Abrí los ojos y, al mirarme en el espejo, quedé completamente satisfecha. Ella sabía que prefería el maquillaje neutro.

—Hice lo mejor que pude, pero no siempre puedo reparar caras feas —se lamentó, posando su mano en mi hombro.

Abofeteé su mano y ella rio.

—¡¿Ya están listas?! —gritó mamá desde la sala.

—¡Ya vamos! —exclamamos de regreso, tomando nuestras cosas para salir. En la sala se encontraban mi hermano, mis padres y los sobrinos que una de mis primas dejó a nuestro cargo por tres días.
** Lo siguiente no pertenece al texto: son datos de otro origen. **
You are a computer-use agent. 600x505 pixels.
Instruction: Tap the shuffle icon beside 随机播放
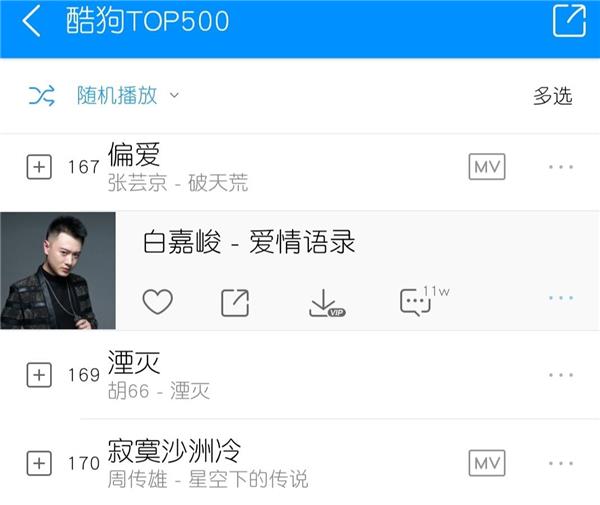pos(41,96)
Y como mamá era amante de los niños, por supuesto que aceptó.

Al ser una feria donde habían muchos juegos, preferí ponerme un short y una camiseta holgada, mientras que mi amiga dijo que no tendría problema si llevaba falda, pues se negaba a subir a los «peligrosos». Le tenía pánico a las alturas y a los movimientos bruscos.

Una de las cosas que adoraba de mi pueblo era el ambiente. Desde que entrabas a la iglesia ya podías oler los elotes recién hechos y escuchar a lo lejos el ruido de los juegos funcionando, gracias a que los pecadores se saltaban la misa. Siendo honesta, quería ser una pecadora y omitir el discurso del padre, sin embargo, mamá me mataría si me atreviera a hacerlo. Además, debo admitir que el discurso del hombre era interesante. Nadie sabía cómo lo hacía, pero siempre lograba llamar la atención de todos.

En cuanto la misa finalizó, los niños salieron disparados para invadir los juegos. La mayoría prefería los carritos chocones.

—¡Vamos a ese, vamos a ese! —gritó Dayana, apuntando al juego de las canicas y jalando del suéter de mamá.

—No, mejor a ese, tía —suplicó Dana, señalando la Noria.

—¡Sí, yo quiero! —secundó Darlene mientras daba saltitos. Mis padres se vieron y asintieron, tomando una decisión.

—¡De acuerdo! —Papá aplaudió para llamar nuestra atención—. Lucy y Dayana, vayan con su tía; Darlene y Dana vienen conmigo; y ustedes chicas… nos vemos en casa antes de las doce, ¿está bien?

Lau y yo asentimos, pero Lucy, la hermana mayor, puso mala cara.

—No es justo. Yo quiero ir con ellas.

—Prometo que si vas con nosotras, te compro algo bueno. Más de lo que ellas podrán comprar —musitó mamá y le guiñó el ojo.

Yo no dudé de su honestidad, pues consentía más a sus sobrinas que a sus propios hijos. Aun así, no protesté ya que al menos Laura y yo no tendríamos que hacer de niñeras.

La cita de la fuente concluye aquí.